- _Stated task_
Arrange the lines of the material below as a numbered list, leaving out any blank lines and omitting the pictures.

Element lookup records

··········

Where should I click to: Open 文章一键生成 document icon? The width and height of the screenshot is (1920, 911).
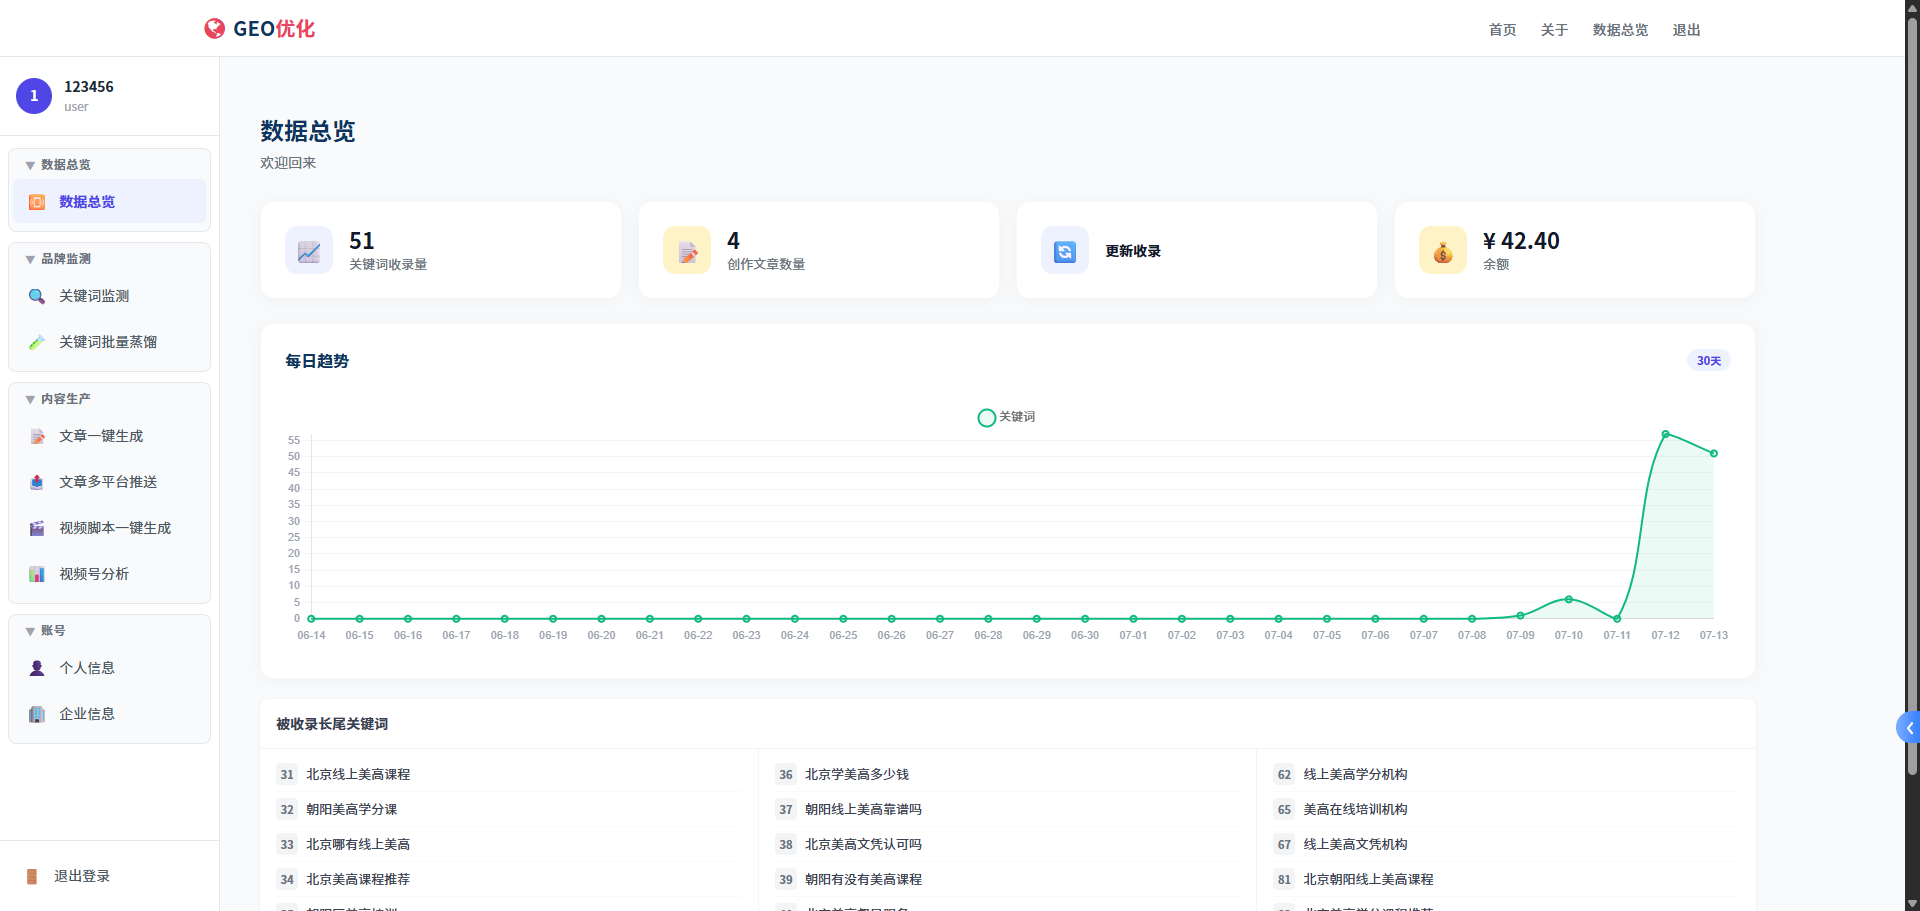pos(37,436)
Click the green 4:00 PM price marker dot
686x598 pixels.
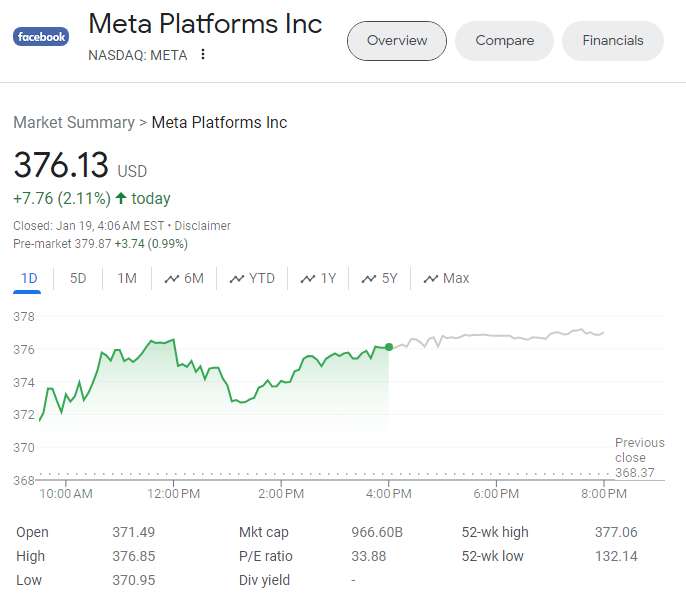coord(389,347)
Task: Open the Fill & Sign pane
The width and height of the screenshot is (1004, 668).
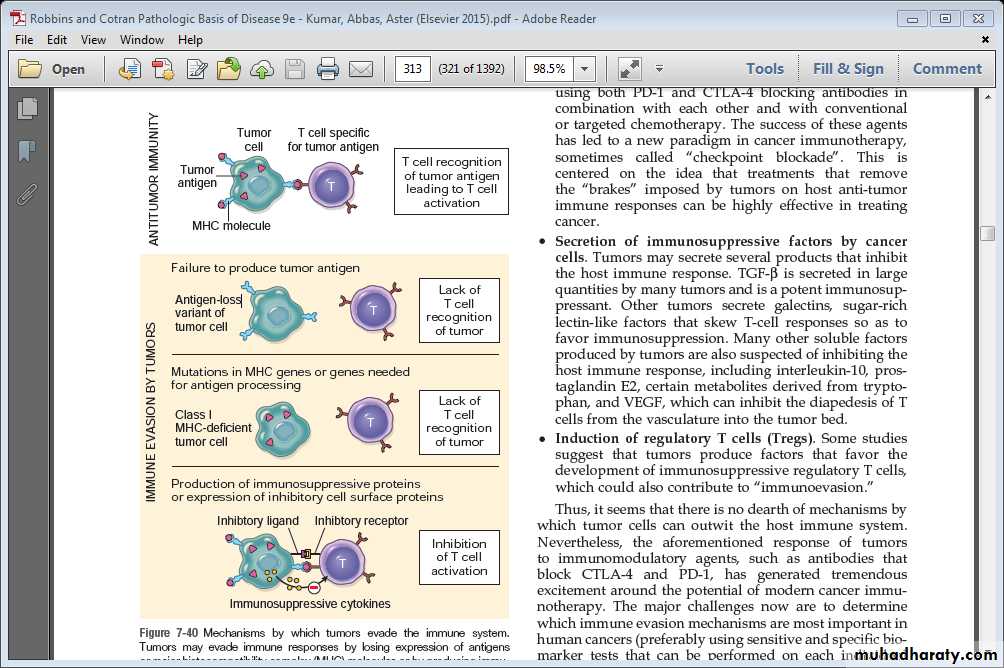Action: pyautogui.click(x=848, y=69)
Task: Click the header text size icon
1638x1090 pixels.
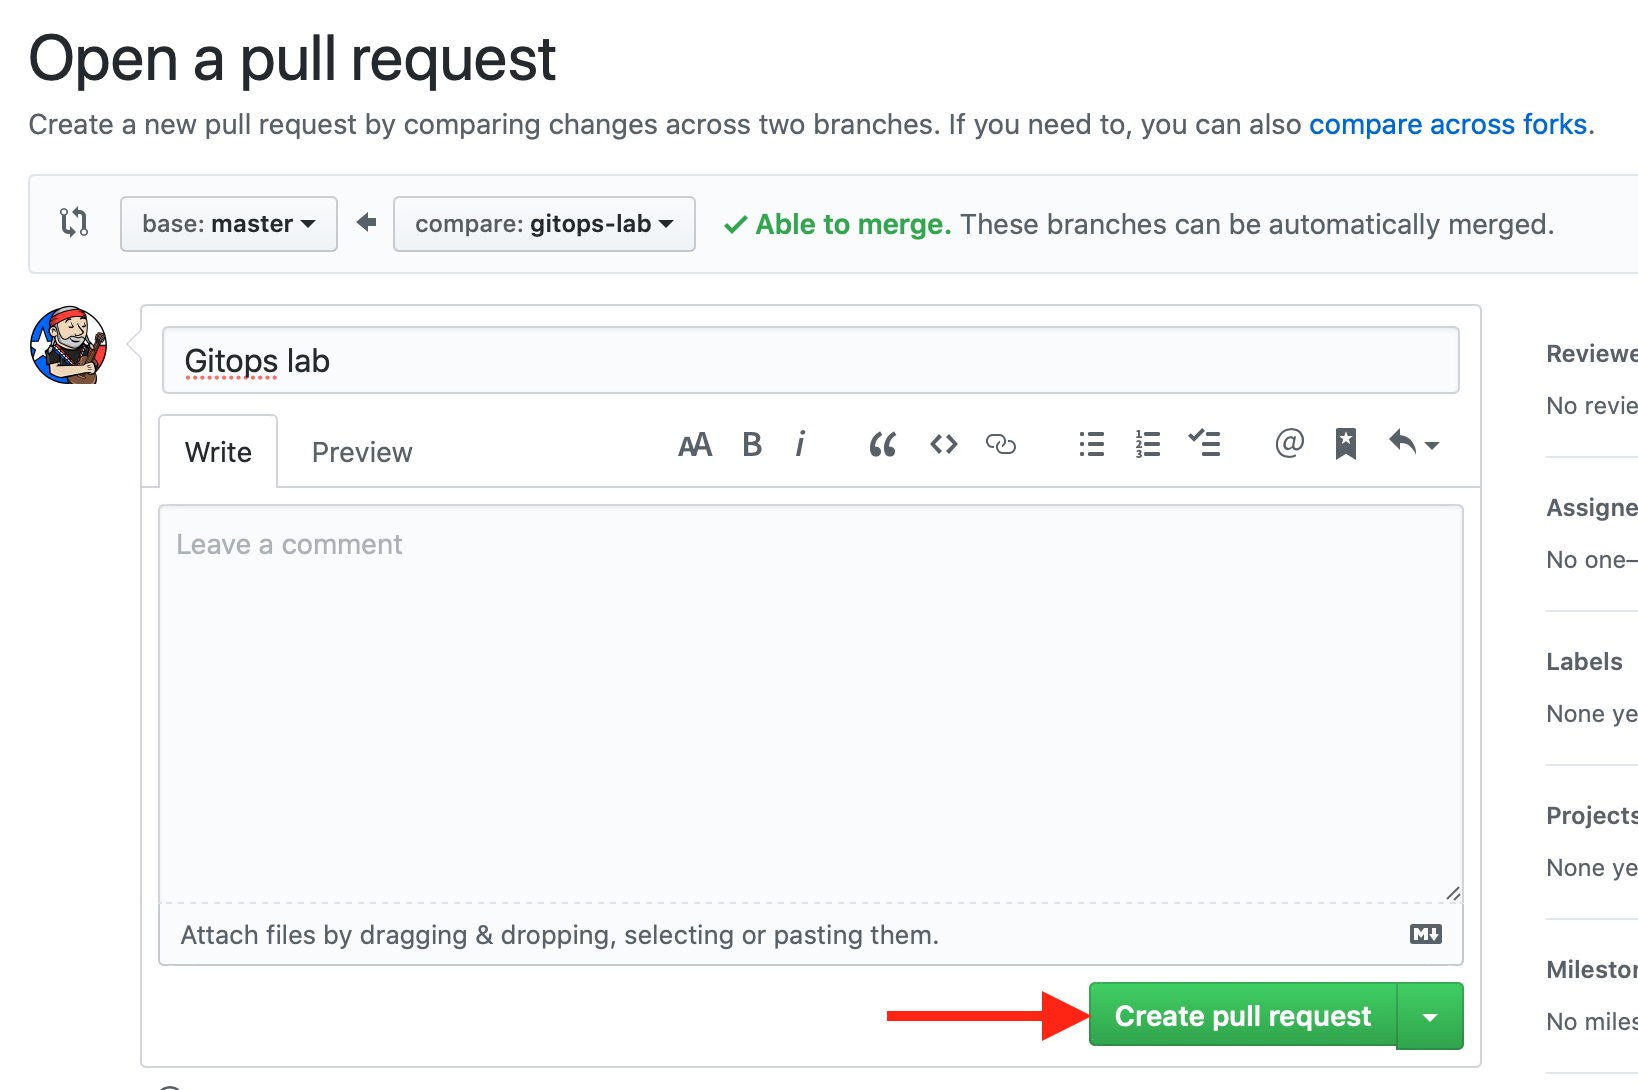Action: coord(695,445)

··········

- _Solution to this task_
1. Where should I click to: Open 文章一键生成 document icon? The width and height of the screenshot is (1920, 911).
2. pos(37,436)
3. Click the green 4:00 PM price marker dot
4. 686x598 pixels.
5. coord(389,347)
6. Task: Open the Fill & Sign pane
7. The width and height of the screenshot is (1004, 668).
8. Action: pyautogui.click(x=848, y=69)
9. Task: Click the header text size icon
10. 1638x1090 pixels.
11. Action: coord(695,445)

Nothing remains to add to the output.